··· RECORDS FOR THE TASK

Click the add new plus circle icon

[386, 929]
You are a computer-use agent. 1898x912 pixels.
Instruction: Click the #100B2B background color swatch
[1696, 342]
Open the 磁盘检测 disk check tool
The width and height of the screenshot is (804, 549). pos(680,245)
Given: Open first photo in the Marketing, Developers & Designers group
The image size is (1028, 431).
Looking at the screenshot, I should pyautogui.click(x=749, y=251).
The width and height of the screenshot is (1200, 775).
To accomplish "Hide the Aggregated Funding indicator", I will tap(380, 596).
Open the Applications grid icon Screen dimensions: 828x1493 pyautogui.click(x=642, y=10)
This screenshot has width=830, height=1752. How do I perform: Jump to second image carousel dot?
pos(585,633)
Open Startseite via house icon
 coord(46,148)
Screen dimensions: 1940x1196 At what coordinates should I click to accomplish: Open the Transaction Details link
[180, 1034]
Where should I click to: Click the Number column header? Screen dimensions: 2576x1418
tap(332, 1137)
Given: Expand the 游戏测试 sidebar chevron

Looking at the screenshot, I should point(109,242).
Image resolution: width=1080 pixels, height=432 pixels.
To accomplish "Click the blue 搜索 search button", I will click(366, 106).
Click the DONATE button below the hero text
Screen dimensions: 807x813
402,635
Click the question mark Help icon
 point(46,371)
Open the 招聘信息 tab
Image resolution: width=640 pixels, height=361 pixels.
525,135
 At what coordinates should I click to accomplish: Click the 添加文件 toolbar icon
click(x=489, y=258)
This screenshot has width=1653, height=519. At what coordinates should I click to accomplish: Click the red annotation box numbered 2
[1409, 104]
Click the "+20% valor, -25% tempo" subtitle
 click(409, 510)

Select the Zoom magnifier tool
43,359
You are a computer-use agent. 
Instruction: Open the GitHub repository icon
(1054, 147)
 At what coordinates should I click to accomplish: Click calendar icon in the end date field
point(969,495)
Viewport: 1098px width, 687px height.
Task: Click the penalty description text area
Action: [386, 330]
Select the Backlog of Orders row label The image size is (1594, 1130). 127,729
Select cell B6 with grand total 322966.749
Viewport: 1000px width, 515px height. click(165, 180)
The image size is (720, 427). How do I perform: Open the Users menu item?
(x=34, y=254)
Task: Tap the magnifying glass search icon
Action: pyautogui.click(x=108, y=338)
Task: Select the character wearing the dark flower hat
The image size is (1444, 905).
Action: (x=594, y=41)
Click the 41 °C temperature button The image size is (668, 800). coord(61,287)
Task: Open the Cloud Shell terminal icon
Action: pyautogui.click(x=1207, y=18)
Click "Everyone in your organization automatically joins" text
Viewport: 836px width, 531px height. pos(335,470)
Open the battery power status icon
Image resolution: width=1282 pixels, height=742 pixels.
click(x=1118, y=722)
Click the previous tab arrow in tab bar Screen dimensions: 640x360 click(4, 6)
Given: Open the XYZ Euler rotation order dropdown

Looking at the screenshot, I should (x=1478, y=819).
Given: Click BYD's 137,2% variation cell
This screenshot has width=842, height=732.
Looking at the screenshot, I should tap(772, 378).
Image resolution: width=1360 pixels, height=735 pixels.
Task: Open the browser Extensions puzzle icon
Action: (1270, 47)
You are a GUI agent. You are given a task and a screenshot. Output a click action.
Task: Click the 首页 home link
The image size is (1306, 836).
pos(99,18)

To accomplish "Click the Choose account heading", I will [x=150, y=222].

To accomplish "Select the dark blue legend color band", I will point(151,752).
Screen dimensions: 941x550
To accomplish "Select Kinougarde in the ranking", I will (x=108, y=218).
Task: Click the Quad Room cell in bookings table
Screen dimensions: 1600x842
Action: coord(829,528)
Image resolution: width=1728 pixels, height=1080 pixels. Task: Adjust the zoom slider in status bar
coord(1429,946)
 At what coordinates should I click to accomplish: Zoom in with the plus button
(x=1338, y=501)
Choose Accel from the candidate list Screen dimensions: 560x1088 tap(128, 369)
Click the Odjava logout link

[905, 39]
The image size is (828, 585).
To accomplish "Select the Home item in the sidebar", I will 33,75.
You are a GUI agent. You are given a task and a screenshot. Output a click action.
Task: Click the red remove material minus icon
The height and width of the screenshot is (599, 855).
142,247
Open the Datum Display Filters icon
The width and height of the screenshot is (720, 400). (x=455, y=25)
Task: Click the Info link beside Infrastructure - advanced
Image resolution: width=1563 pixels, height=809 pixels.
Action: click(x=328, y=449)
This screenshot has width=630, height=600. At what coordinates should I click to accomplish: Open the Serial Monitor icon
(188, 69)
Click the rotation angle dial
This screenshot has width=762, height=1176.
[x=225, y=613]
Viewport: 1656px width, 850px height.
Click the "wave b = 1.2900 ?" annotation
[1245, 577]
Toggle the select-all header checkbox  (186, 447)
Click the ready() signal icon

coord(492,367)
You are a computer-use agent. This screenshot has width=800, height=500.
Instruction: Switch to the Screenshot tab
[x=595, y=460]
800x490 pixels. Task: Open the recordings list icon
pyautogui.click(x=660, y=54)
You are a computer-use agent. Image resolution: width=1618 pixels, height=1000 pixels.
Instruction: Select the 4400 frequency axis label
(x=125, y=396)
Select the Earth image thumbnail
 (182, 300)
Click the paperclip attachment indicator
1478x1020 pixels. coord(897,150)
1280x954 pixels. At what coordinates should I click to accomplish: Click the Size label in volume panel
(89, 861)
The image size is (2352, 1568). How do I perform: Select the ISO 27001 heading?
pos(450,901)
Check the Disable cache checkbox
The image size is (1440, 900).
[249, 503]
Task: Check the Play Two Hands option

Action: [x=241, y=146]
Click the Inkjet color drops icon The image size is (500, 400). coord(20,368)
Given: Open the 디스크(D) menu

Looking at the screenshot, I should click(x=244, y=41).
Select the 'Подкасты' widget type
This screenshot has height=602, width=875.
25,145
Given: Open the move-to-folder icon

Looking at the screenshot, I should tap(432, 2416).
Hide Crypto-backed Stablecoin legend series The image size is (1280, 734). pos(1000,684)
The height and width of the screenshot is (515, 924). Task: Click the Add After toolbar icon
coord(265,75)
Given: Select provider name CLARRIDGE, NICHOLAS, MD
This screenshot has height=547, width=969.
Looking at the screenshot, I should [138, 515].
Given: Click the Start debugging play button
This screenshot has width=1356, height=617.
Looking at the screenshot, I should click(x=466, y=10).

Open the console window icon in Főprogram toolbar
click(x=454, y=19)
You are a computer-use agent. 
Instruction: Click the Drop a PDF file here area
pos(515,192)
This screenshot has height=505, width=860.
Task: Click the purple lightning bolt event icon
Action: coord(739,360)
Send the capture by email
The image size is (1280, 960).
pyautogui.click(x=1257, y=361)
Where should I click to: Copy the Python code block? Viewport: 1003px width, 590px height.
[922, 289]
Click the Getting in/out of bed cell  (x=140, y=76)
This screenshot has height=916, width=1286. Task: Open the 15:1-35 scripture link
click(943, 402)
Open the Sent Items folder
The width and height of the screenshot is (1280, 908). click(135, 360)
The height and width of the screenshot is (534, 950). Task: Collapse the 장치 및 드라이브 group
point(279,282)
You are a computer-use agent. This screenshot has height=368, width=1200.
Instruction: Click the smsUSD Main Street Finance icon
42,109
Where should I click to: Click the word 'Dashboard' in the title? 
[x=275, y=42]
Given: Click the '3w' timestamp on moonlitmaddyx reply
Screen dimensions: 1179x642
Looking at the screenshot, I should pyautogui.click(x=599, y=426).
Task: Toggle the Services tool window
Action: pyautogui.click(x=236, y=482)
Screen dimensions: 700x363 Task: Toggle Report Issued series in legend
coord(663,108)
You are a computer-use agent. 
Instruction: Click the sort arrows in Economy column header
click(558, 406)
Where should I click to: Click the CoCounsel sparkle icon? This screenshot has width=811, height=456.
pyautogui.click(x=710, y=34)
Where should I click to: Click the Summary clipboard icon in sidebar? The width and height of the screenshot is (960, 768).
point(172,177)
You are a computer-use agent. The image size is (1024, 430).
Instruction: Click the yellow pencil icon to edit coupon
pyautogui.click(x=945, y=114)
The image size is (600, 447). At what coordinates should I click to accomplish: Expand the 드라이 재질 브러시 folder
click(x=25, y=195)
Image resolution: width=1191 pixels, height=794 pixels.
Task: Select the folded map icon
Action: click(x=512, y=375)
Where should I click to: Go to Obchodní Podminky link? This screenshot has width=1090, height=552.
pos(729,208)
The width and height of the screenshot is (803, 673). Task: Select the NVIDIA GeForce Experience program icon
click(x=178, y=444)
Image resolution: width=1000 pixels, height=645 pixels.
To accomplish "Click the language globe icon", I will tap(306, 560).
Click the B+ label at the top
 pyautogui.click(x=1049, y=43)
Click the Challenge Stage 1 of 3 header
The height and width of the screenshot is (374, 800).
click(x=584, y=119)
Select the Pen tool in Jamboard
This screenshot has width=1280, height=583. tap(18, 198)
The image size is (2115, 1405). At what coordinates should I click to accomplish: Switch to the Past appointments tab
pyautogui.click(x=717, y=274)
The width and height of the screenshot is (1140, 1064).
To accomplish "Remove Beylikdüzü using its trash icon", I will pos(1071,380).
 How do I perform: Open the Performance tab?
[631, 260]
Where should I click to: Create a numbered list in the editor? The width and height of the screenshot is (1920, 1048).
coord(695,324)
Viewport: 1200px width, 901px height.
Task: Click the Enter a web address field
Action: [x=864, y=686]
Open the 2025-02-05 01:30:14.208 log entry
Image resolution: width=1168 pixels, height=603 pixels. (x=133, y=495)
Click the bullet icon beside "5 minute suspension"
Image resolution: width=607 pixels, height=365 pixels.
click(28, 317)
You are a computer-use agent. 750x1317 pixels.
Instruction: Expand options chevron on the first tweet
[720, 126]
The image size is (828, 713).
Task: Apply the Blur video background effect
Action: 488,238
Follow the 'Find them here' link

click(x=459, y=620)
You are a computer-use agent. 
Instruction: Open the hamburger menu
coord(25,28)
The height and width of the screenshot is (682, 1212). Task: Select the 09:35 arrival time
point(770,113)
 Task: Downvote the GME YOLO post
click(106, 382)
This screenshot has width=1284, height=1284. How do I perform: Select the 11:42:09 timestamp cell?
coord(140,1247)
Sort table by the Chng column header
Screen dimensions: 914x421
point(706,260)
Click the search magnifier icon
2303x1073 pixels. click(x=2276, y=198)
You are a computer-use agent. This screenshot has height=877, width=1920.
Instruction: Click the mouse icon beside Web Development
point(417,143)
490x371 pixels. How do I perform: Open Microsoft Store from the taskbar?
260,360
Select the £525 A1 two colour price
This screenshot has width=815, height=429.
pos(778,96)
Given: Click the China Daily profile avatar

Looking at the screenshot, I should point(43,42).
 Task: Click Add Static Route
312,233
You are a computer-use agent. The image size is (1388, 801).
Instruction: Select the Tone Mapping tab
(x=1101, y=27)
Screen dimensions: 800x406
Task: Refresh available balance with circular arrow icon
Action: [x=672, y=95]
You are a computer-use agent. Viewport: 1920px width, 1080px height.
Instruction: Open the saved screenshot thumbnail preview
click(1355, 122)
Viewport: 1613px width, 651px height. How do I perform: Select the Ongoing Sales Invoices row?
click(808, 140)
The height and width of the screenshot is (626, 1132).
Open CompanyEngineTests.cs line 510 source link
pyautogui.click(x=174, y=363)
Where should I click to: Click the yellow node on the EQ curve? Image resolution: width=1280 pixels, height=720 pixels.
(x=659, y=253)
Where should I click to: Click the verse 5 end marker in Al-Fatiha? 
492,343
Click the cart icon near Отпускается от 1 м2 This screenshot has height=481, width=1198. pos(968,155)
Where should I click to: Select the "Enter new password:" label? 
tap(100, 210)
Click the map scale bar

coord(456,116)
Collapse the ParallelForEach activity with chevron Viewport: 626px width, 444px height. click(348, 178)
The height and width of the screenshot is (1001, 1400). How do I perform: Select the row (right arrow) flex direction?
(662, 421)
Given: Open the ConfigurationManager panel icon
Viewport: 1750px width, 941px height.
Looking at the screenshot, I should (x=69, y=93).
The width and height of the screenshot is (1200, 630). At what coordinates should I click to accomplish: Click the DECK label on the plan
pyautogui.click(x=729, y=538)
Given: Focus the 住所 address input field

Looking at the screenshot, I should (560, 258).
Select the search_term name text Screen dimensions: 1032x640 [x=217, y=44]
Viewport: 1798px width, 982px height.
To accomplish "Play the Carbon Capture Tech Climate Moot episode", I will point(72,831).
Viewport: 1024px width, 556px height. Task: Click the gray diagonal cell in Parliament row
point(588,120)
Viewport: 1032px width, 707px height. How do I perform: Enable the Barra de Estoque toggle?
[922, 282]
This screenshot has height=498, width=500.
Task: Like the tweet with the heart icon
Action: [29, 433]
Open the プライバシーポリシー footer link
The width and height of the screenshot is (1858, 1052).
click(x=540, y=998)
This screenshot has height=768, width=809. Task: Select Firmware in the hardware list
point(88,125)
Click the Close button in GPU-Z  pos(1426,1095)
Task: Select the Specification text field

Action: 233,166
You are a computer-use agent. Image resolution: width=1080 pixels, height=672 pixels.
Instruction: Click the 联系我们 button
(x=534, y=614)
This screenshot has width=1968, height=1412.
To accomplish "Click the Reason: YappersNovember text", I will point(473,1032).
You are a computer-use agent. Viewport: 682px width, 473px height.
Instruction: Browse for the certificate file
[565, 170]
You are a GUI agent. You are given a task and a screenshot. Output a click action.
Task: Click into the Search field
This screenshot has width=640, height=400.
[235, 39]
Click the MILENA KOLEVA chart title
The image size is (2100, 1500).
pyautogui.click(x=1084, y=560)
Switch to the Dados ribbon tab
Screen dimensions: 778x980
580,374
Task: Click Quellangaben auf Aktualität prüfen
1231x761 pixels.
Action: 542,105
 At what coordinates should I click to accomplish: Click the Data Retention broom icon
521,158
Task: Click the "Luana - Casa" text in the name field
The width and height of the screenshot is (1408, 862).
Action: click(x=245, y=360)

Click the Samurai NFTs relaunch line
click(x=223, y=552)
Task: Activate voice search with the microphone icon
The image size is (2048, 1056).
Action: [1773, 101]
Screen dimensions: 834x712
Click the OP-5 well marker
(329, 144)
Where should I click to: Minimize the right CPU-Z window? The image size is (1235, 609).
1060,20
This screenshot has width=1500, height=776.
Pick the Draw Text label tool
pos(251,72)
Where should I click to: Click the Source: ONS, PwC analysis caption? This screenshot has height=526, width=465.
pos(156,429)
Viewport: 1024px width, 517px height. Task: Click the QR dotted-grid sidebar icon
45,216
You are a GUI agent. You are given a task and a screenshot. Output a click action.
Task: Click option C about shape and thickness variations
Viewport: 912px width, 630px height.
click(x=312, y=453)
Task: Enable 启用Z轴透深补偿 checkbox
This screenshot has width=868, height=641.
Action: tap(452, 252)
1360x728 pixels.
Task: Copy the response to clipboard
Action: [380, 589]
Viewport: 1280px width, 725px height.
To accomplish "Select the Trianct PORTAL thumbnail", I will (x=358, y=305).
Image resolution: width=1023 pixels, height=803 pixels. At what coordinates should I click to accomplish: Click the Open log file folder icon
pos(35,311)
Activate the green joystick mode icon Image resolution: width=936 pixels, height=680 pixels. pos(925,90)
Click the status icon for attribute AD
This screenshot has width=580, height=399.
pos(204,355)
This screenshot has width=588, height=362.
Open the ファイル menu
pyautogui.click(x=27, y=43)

······

| INSTRUCTIONS TO FOLLOW |
All lines that hold the word "name" should be copied from the data.

| RESPONSE BELOW |
Given: Select provider name CLARRIDGE, NICHOLAS, MD
Select the search_term name text Screen dimensions: 1032x640 [x=217, y=44]
Task: Click the "Luana - Casa" text in the name field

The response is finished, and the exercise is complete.